Current Fed policy will push the U.S. economy to the brink of recession later this year. When that happens, the Fed will have to reverse course and ease monetary policy. This will send the dollar crashing while gold and the euro soar.

At first, the claim that the Trump economic boom is nothing special seems contrary to the happy-talk headlines coming from CNBC, Fox Business, Bloomberg and other mainstream business media outlets.

Those economic cheerleaders recite the stimulative effects of the Trump tax cuts and point to the Atlanta Fed forecast that second-quarter GDP will be 3.9% (as of the July 11 update).
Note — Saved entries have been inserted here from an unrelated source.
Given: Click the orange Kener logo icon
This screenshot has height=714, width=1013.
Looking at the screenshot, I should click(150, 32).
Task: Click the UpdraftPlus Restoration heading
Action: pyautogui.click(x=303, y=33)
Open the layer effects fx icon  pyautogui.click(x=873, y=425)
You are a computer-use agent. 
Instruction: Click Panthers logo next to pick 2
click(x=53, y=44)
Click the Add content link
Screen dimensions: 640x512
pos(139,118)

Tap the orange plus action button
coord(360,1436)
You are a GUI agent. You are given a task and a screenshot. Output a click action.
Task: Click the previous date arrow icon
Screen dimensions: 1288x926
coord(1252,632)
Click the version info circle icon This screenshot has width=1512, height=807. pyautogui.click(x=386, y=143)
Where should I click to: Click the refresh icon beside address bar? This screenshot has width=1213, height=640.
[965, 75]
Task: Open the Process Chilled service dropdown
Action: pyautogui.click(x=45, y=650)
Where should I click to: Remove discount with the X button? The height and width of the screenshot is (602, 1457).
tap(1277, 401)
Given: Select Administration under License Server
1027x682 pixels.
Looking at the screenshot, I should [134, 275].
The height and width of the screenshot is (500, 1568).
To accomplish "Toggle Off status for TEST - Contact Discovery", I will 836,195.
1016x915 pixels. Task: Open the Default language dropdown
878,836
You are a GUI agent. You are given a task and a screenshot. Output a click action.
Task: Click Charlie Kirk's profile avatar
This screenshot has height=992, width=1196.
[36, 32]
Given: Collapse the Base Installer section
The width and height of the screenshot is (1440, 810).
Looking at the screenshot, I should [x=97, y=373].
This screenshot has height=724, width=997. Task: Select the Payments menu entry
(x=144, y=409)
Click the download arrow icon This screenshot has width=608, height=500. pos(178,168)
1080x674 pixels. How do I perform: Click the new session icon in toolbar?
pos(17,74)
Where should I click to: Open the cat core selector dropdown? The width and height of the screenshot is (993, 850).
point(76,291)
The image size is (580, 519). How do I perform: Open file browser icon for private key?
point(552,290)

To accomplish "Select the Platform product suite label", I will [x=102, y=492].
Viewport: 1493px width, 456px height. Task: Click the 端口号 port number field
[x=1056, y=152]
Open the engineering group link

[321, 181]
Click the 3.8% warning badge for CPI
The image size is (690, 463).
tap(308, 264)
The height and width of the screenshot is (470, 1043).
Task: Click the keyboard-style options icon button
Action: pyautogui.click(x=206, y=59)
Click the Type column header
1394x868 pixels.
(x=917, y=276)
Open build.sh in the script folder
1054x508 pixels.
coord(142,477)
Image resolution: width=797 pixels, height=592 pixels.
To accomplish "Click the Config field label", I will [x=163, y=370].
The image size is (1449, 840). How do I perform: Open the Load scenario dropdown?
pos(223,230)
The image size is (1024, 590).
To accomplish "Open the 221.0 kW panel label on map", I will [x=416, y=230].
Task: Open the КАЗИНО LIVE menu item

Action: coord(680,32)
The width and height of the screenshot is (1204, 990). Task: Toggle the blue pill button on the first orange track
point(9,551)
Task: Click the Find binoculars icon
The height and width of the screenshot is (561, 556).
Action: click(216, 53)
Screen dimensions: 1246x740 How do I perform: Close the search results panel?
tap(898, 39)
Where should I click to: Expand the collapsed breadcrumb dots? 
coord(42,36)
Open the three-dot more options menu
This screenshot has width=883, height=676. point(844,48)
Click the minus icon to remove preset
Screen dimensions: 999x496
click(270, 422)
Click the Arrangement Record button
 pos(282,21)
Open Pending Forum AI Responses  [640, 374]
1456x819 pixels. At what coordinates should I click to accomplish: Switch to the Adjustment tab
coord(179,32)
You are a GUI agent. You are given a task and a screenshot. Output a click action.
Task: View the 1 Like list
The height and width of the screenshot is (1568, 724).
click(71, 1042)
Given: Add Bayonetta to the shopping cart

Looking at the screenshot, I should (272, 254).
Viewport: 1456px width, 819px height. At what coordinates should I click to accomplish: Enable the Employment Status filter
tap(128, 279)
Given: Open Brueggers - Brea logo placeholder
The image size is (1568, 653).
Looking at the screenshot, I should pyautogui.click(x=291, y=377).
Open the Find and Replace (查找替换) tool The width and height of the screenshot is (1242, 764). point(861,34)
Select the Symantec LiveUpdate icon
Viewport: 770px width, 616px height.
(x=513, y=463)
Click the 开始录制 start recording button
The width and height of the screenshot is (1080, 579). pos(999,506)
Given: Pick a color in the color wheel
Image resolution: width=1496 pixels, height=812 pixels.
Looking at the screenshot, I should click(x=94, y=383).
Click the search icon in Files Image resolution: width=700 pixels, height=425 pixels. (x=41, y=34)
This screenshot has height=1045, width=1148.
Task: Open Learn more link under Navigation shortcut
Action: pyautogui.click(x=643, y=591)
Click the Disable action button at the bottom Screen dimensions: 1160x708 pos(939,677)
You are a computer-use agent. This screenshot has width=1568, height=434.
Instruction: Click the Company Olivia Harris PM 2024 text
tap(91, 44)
The Atlanta Fed estimate of 3.9% is in line with forecasts from National Economic Council head Larry Kudlow, Art Laffer (proponent of the eponymous Laffer curve), Steve Moore and others that say Trump’s programs will produce persistent trend growth of 3–4% or higher.

Such growth would break decisively with the weak growth of the Obama years. It would also make the U.S. debt burden, currently at 105% of GDP, more sustainable if GDP were to grow faster than the national debt.

There’s one problem with the happy talk about 3–4% growth. We’ve seen this movie before.

In 2009, almost every economic forecaster and commentator was talking about “green shoots.” In 2010, then-Secretary of the Treasury Tim Geithner forecast the “recovery summer.” In 2017, the global monetary elites were praising the arrival (at last) of “synchronized global growth.”

None of this wishful thinking panned out. The green shoots turned brown, the recovery summer never came and the synchronized global growth was over almost as soon as it began.

Chart 1 below illustrates the fact that any signs of trend growth are strictly temporary (basically moving growth from one quarter to another through inventory and accounting quirks) and are quickly followed by weaker growth. In the first quarter of 2015, growth was 3.2%, but by the fourth quarter that year growth had fallen to a near-recession level of 0.5%.

In the third quarter of 2016 growth was 2.8%, but it fell quickly to 1.2% by the first quarter of 2017. In the third quarter of 2017 growth was 3.2% but then returned to 2.0% by the first quarter of 2018, about the average for the past nine years.